L’image d’une entreprise est le résultat d’un processus de globalisation par lequel le
consommateur cherche à positionner l’entreprise par le biais d’un ensemble de
caractéristiques reliées à la servuction (Nguyen, 1991, p. 86). L’entreprise bâtit son
image en s’appuyant sur la qualité des services offerts au client et, inversement, la
perception de cette qualité par le même client influence l’image projetée de l’entreprise
(Nguyen, 1991, p.88). Dans le contexte de la présente recherche, l’image d’une
entreprise est généralement influencée par sa tradition, son idéologie et certaines
informations véhiculées par l’entreprise elle-même ou par une tierce personne, soit le
positionnement (Horwath HTL, 2011, p.6).
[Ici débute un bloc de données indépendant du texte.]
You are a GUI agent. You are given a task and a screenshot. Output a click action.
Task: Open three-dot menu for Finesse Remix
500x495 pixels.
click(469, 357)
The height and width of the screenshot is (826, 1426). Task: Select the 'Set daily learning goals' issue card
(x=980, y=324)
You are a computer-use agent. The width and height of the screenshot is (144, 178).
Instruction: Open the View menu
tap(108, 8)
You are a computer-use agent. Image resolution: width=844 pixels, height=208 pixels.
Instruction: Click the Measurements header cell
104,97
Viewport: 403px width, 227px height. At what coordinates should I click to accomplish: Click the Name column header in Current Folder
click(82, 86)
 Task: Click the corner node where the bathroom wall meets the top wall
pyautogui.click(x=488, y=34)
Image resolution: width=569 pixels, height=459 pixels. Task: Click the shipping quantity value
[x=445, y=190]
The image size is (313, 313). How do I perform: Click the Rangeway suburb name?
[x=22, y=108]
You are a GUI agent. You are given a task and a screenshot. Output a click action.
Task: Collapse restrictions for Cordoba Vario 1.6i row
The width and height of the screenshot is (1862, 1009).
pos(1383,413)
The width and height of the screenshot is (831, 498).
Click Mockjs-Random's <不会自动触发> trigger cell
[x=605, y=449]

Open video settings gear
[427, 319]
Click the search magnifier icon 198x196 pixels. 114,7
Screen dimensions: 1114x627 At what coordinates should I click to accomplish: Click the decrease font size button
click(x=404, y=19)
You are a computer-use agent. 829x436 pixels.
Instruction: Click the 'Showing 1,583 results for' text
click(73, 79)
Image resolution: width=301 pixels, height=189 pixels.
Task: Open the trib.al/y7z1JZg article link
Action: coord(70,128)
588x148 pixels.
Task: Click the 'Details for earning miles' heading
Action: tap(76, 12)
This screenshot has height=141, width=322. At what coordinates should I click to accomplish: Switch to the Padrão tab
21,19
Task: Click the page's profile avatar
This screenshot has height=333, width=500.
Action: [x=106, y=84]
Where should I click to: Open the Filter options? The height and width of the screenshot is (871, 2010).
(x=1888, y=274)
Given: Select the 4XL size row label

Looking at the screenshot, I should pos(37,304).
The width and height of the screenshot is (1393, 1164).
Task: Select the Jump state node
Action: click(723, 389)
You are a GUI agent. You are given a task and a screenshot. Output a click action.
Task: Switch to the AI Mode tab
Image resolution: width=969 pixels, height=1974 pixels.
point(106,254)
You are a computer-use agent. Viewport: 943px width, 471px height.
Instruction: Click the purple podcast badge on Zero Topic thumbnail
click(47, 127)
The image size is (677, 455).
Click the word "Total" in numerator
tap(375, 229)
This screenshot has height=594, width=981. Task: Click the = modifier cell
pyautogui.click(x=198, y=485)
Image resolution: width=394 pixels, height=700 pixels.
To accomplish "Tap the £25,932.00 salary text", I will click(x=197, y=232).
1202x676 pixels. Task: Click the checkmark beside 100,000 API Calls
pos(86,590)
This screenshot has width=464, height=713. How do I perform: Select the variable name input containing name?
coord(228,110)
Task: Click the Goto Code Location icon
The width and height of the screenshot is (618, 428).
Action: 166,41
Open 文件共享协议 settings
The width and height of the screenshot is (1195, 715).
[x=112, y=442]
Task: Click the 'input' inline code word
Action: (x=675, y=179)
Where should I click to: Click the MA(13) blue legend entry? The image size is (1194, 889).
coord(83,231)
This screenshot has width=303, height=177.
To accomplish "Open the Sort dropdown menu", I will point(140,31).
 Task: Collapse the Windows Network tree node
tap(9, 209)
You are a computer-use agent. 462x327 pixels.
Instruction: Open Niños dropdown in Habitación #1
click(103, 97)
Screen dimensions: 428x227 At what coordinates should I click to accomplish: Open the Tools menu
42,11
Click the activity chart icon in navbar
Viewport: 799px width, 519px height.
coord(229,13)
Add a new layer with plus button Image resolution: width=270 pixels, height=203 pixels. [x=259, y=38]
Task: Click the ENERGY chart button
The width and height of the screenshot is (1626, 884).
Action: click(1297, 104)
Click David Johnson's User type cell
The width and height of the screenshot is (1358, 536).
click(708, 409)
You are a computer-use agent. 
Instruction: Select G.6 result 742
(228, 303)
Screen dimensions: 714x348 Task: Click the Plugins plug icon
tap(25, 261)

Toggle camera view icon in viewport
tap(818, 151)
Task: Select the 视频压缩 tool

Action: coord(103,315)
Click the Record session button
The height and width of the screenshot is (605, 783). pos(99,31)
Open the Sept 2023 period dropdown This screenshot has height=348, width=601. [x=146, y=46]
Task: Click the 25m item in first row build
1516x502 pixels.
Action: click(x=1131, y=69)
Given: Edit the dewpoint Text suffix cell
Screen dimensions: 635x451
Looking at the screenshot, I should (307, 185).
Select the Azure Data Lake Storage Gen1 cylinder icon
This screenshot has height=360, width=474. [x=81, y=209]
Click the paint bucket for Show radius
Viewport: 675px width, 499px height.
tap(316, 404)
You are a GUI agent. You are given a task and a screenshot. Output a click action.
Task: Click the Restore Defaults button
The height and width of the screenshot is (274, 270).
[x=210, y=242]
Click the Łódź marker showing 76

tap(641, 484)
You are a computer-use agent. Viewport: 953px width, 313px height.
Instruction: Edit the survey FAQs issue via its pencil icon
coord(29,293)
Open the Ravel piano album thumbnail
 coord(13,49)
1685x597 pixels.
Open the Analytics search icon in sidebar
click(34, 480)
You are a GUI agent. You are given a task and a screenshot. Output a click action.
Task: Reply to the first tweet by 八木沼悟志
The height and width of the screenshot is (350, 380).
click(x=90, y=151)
Plus précisément, Phau et Prendergast
(2000) déclarent que les marques de luxe « évoquent l’exclusivité, ont une identité de
marque bien connue, jouissent d’une grande notoriété et d’une grande qualité perçue,
tout en préservant le niveau des ventes et la fidélité de la clientèle » (Atwal et Williams,
2008, p.339).
Luxe, est un mot-clé dont l’utilisation se fait toujours plus fréquente dans
notre vie quotidienne. Nous le lisons de plus en plus souvent sur les
affiches; nous l’employons de plus en plus souvent dans nos discours. Il y
a deux raisons à cette explosion : d’une part, de nombreuses marques ont
jugé que ce positionnement ajoutait à leur compétitivité; d’autre part, une
majorité de consommateurs ont développé une attitude positive vis-à-vis
des produits, services ou expériences connotée par cette caractéristique.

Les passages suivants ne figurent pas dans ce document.